The current controversy is about the plan, announced in March, to ask people whether they are citizens. Moving beyond the partisan issues at play, the controversy highlights how important the census is to commerce and payments, and how just a single change to what’s asked on the national, constitutionally-mandated survey could spark anxieties among retailers, marketers and others.
In case you’ve missed it, the Trump administration is facing legal challenges from groups that say the question will depress participation from households fearful of revealing their immigration and citizenship status — which, in turn, will impact political representation, federal funding and other areas. Supporters of the question say it will lead to a more accurate picture of the nation’s demographics, and have assured opponents that the information will not be shared with law enforcement.
Worry Among Marketers
As the controversy makes its way through the courts, worry is increasing among some in the marketing community about what the addition of the citizenship question might mean for future retail and business efforts.
The thinking goes like this: Not only would the inclusion of the question reduce participation among the estimated 12 million undocumented people living in the United States, but it could also have similar effects with Green Card holders and naturalized citizens. That, in turn, could make it harder for marketers, retailers and others in commerce and payments to use the freshest census data to plan new operations or campaigns.
An “undercount would affect data projections used by companies in the U.S. to make decisions about investment allocations, store locations, goods and services needed to serve the right number of people in a given area, [and] the number of cellphone towers needed so that people’s phones have a connection, among many others,” Gilbert D’Avila, co-founder of the Association of National Advertisers’ Alliance for Inclusive and Multicultural Marketing, recently told Forbes. “It would prevent companies from maximizing their growth and prevent consumers [from receiving] the goods and services they need in a timely and efficient manner.”
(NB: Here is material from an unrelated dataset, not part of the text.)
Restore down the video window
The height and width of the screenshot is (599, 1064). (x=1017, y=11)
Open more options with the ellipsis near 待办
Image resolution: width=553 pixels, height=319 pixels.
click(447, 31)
This is hardly the first time that U.S. Census data has caused controversy in the retail world. For instance, data centered around eCommerce can still produce debate about its accuracy and scope, with some organizations (media, marketing or otherwise) taking that information as gospel and others tweaking it with their own proprietary research and statistics. Economists associated with PYMNTS, for example, have documented in-depth how the Census Bureau has undercounted eCommerce sales growth.
Nor is a single census question the only reason for worry related to commerce. The Los Angeles City Council is pushing for more state funds to conduct what local officials call “outreach” to encourage more participation in the 2020 count among residents of the deeply multicultural urban area. A city resolution described the census as “essential for government agencies, private businesses and research professionals.”
Another L.A. governmental memo reads as though it could come from a variety of cities across the country: “Data collected by the Census Bureau affects government and private industry decisions, such as housing or retail [locations], where to locate job development programs or where population growth requires additional transit program support.”
Small Business Advantage
That may seem somewhat obvious, but it doesn’t mean the stakes of the count are any lower when it comes to the 2020 census — or, to be fair, any other such data collection efforts, including those in Canada.
A University of Waterloo study published earlier this year found that “small businesses could save thousands of dollars a year in consulting and research fees if they just used information that’s already publicly available,” and that information freely available from government census reports “can help to put smaller businesses on an equal footing with large retailers, who have more capital to spend on gathering business intelligence.”
Data collection of a population is almost always political, and as nonpartisan as the Census Bureau says it tries to be, there is no escaping the ideological debates of the day. The upcoming census, no matter what questions it may or may not include, will have major impacts on commerce.